Supportive care is an integral component, including antiemetics, growth factors and analgesics. Venous thromboembolism (VTE) prophylaxis is recommended for all pregnant women with active cancer, typically using low molecular weight heparin until at least six weeks postpartum. Vaccinations are safe and advised, with live vaccines contraindicated during pregnancy.
FIGO best practice advice underscores that maternal treatment and continuation of pregnancy should generally be prioritized over medically induced preterm delivery. Decisions regarding investigations, therapy and supportive care should involve both the mother and her care team, with careful documentation of risk/benefit considerations.
Managing Cancer During Pregnancy: Postnatal Care Guidelines
Pregnant women with cancer experience higher risks of maternal and fetal complications, including preterm birth, fetal growth restriction, stillbirth, cesarean delivery, VTE and maternal morbidity. Careful surveillance is essential, including ultrasounds for fetal growth, Doppler assessment for anemia, cervical monitoring and low-dose aspirin for high-risk pre-eclampsia. Moreover, conventional first-trimester screening and detailed fetal anatomical assessment are recommended.

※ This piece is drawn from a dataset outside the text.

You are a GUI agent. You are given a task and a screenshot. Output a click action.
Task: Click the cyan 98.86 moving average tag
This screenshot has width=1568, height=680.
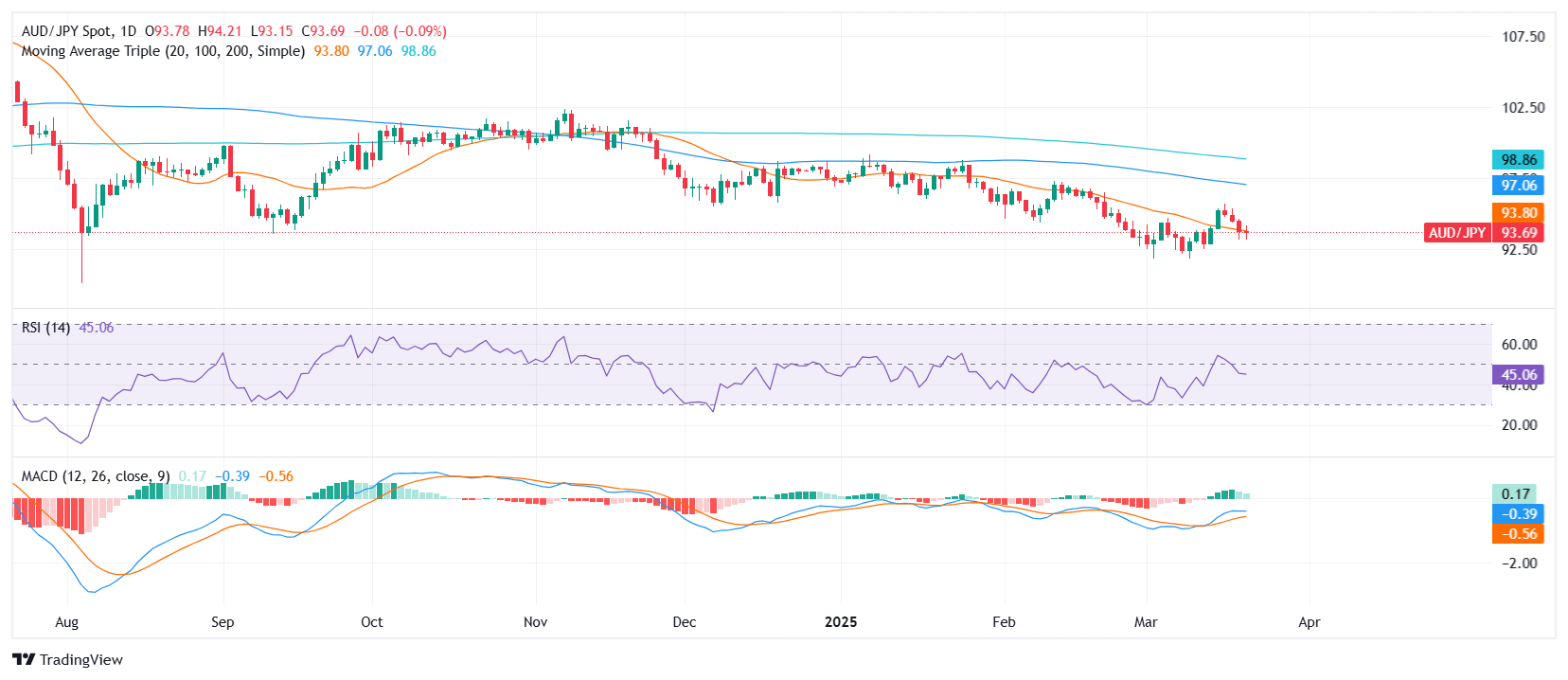1518,160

Delivery planning should aim for a minimum of 37 weeks into pregnancy and beyond (typically over 38 weeks), with vaginal delivery preferred unless contraindicated by tumor location or maternal condition. A washout period after chemotherapy reduces neonatal myelosuppression. Placental histology is recommended to evaluate for metastases; neonatal assessment should monitor for toxicity, cardiotoxicity, auditory deficits and long-term development.
Postnatal care emphasizes timely maternal treatment initiation, contraception counseling, and breastfeeding guidance, balancing safety with maternal well-being. Psychological support and family counseling are crucial throughout, according to the research.
Researchers conclude their investigation by stating: “Caring for pregnant women with cancer poses a complex medical, ethical, legal, and psychosocial challenge, highlighting the need for a multidisciplinary approach to optimize care. ... It is important to empower the pregnant and recently pregnant women to have the same quality of care as any non-pregnant person, to be properly informed, and to be involved in all decisions relating to their care.”
Reference
- “Cancer in pregnancy: FIGO Best practice advice and narrative review,” by Dr. Surabhi Nanda, et al. International Journal of Gynecology & Obstetrics.